While noting the path to a service-oriented economy took decades for the West, which included periods of recession, Larry Fink, said China needs to bring about a solid fiscal policy. Introducing excess credit into the system is not the way to go.
The head of the world’s largest asset manager, BlackRock Inc. has stated that China would have to pursue significantly more aggressive reforms if it wants to transform itself from an export-oriented economy to a service-driven one.
“China is struggling with excessive leverage within a lot of financial institutions,” said Larry Fink, BlackRock’s Chairman and CEO at a BlackRock forum in Hong Kong. “They need to be more aggressive in their reforms. Reforms are slower than what I would have preferred.”
While praising China for identifying the need to transform its economy and be less dependent on manufacturing, Fink noted that such reforms in the West, took decades and were marked by periods of economic recession.
Fink felt China had still too many state-owned enterprises and that the recent explosion in credit was certainly “the wrong way to reorient the economy”.
He noted that the environment of ultra-low interest rates globally, exacerbated by Tokyo’s decision to introduce negative interest rates this year, have harmed China’s move to swiftly change over to a service-based economy.

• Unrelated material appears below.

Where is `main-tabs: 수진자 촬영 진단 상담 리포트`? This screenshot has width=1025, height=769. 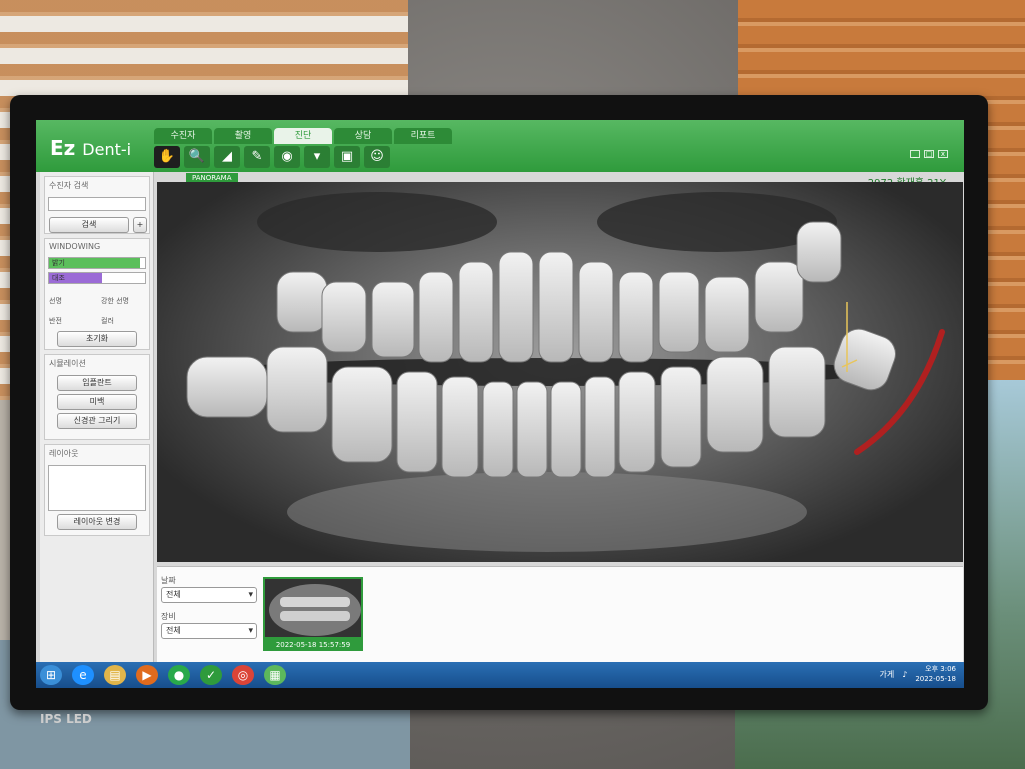 main-tabs: 수진자 촬영 진단 상담 리포트 is located at coordinates (304, 136).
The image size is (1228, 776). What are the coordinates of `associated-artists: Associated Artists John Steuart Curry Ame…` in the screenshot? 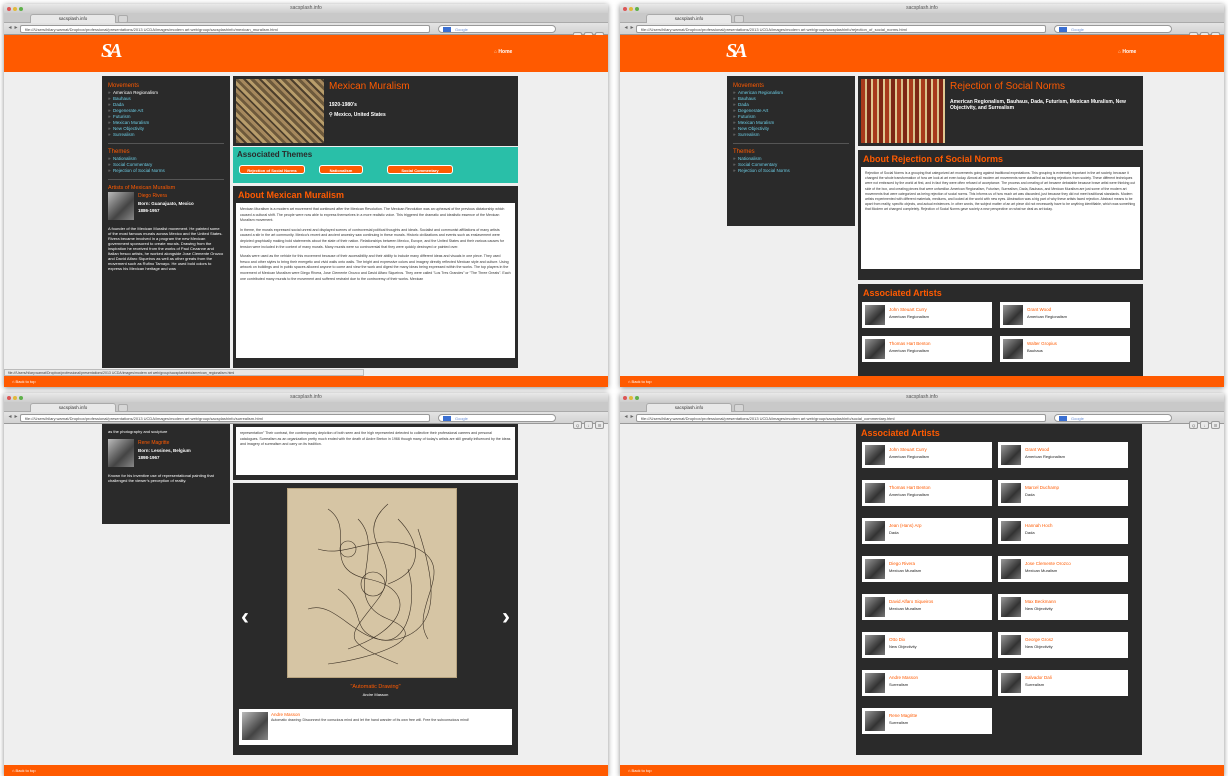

He called on the Chinese government to implement a fiscal stimulus program, especially in infrastructure projects.
Japan also came under fire for not fully delivering on the promised economic reforms under “Abenomics”. Incidentally, Japan will be hosting the upcoming meeting of the G7, later this month.
Fink hoped the G7 leaders would have fiscal stimulus in their agenda in their upcoming meeting.
“We have not seen any true fiscal policy. It is going to require a heavy dose of infrastructure investments. You cannot have central banks stopping this low rate environment unless we have government action,” said Fink.